Entonces, diferentes ideas
iban y venían y volaban trayendo a otras ideas encadenadas consigo. El problema
se me presentaba cuando la temática imaginada se me presentaba como tabú, pues
para esos años mozos mi credo católico no me permitía tener tantas libertades
para poder plasmar por escrito algunas ideas que me daban pudor. El amor sexual
que se despertaba, mi cuerpo cambiando y madurando, mi mirada sobre las mujeres
que iba al mismo tiempo cambiando a medida que la curiosidad iba creciendo, que
me llamaba la atención mirar una blusa entreabierta o un bretel de corpiño más
que una sonrisa de quien tenía en frente… empezaba a sopesar en consecuencia una
cuestión más erótica que infantil.

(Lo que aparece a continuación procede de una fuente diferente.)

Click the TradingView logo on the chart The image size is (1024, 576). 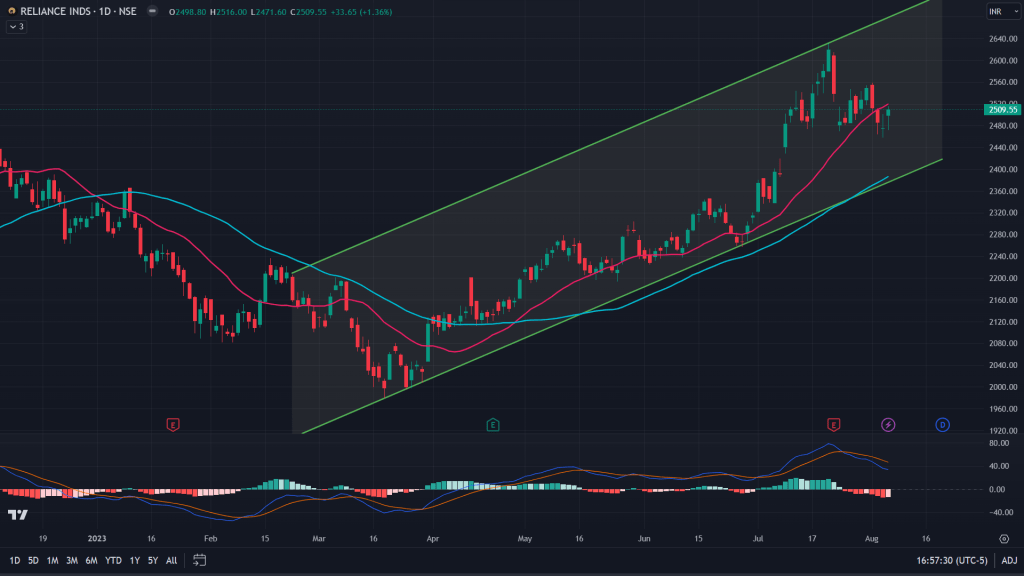[17, 514]
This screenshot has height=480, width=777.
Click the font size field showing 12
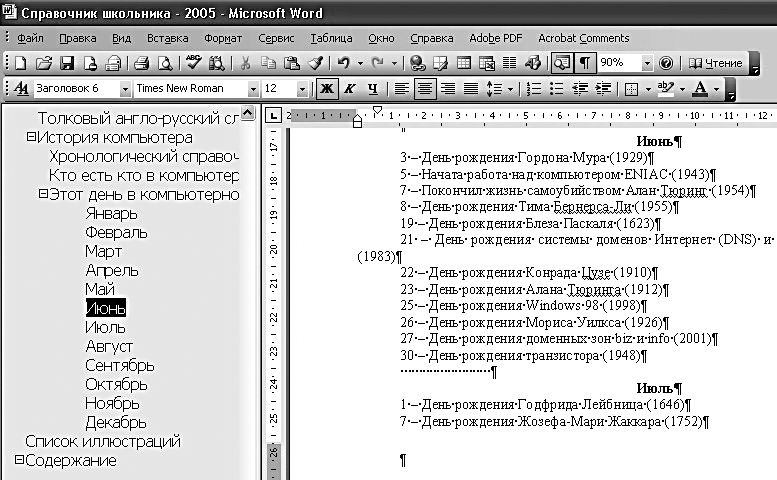click(277, 89)
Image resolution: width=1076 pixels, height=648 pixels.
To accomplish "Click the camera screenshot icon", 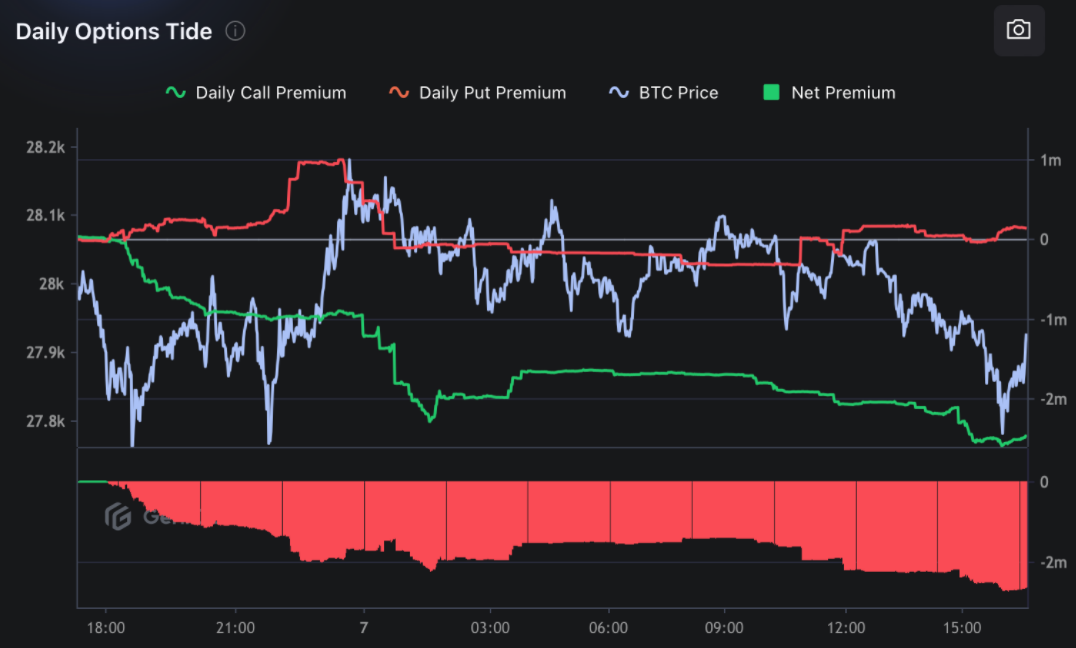I will pyautogui.click(x=1018, y=30).
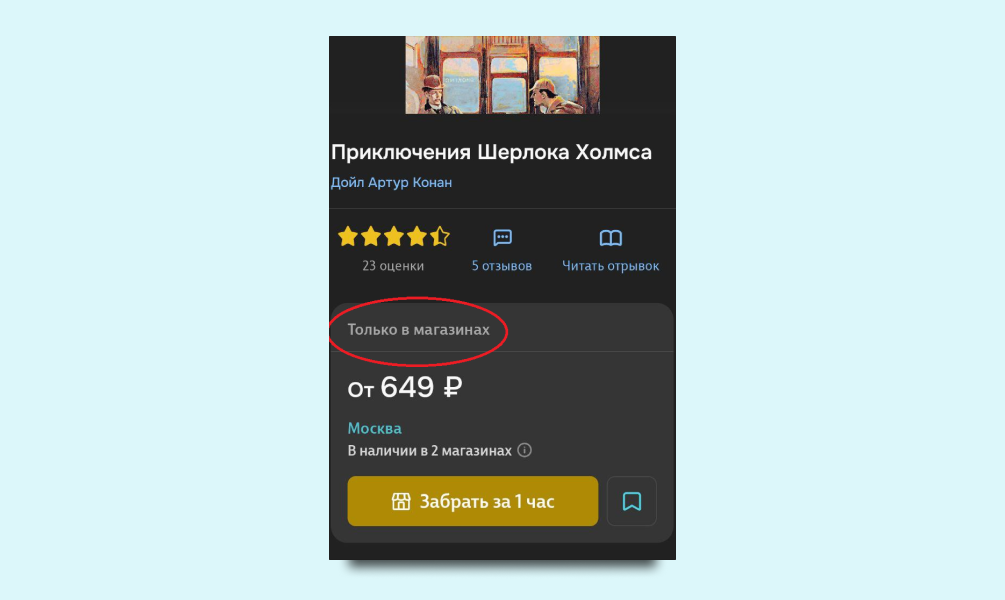Open the Sherlock Holmes book cover image
This screenshot has height=600, width=1005.
pyautogui.click(x=502, y=75)
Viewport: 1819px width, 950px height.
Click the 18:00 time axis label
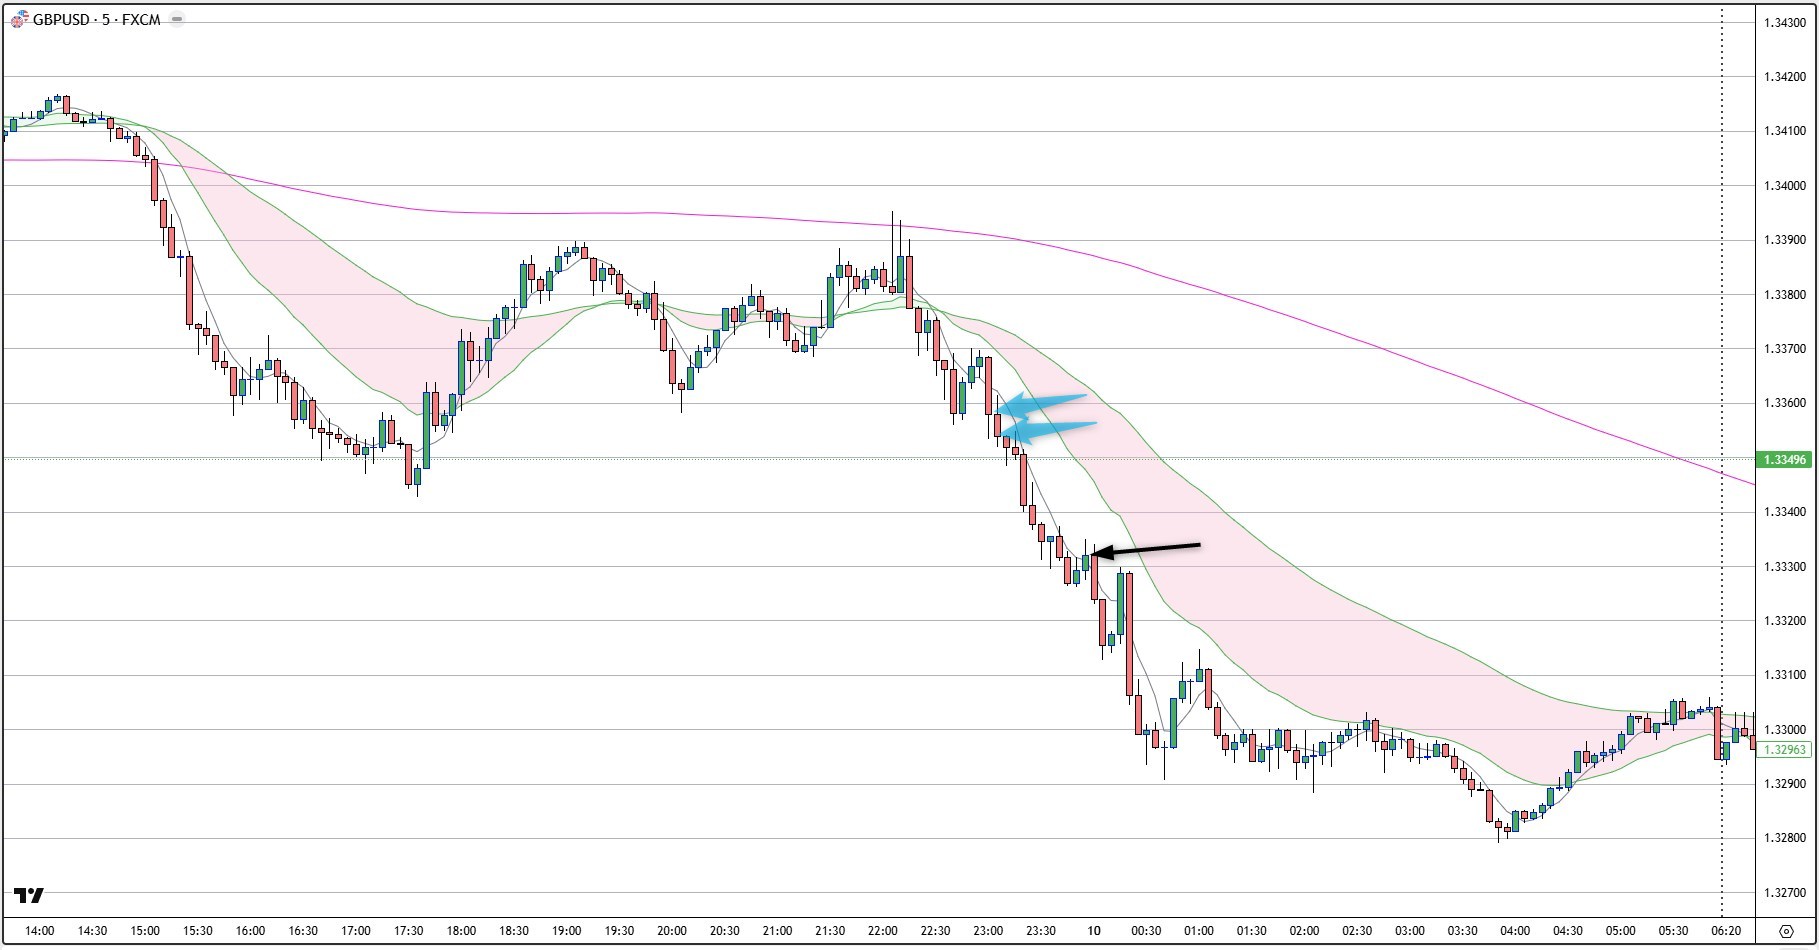click(x=461, y=931)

Con el tiempo esas ideas restrictivas fueron
cada vez perdiendo terreno a la vez que pudor; y cada vez creciendo más la
posibilidad de poder escribirlas en el papel tal cual eran, a veces de una
forma metafórica otras veces de forma poética, pero escribiéndolas a final de
cuentas, haciendo que esas ideas sean protagonistas más que los personajes, o personificándolas
en un universo propio.
Esa esquina fue mi refugio
en el mundo. Era extraño y hasta se podría decir paradójico, pensar que en una
esquina siendo tan visible llegara a ser una guarida para mí y para mis
universos. Pues sí lo era; era un refugio para mis ideas y mis sentimientos. La
fragilidad de los universos que creaba en mi imaginación tomaban fortaleza a
diario en la medida que los registraba en mis apuntes de aquel cuaderno tapa
dura, y en la medida que iba creando universos mi satisfacción crecía a modo de
desahogo en cada uno de ellos.
Con el tiempo fui dejando
de lado a esa esquina y la bicicleta también. Perduran todavía los pequeños
universos que fui construyendo. A medida que otros los hayan leído, los
recuerden o los reconstruyan, seguirán existiendo. Mientras tanto yo iré siendo
olvidado o creado por otra imaginación hasta volver a desaparecer en el olvido
que es en definitiva el destino inevitable del creador de universos.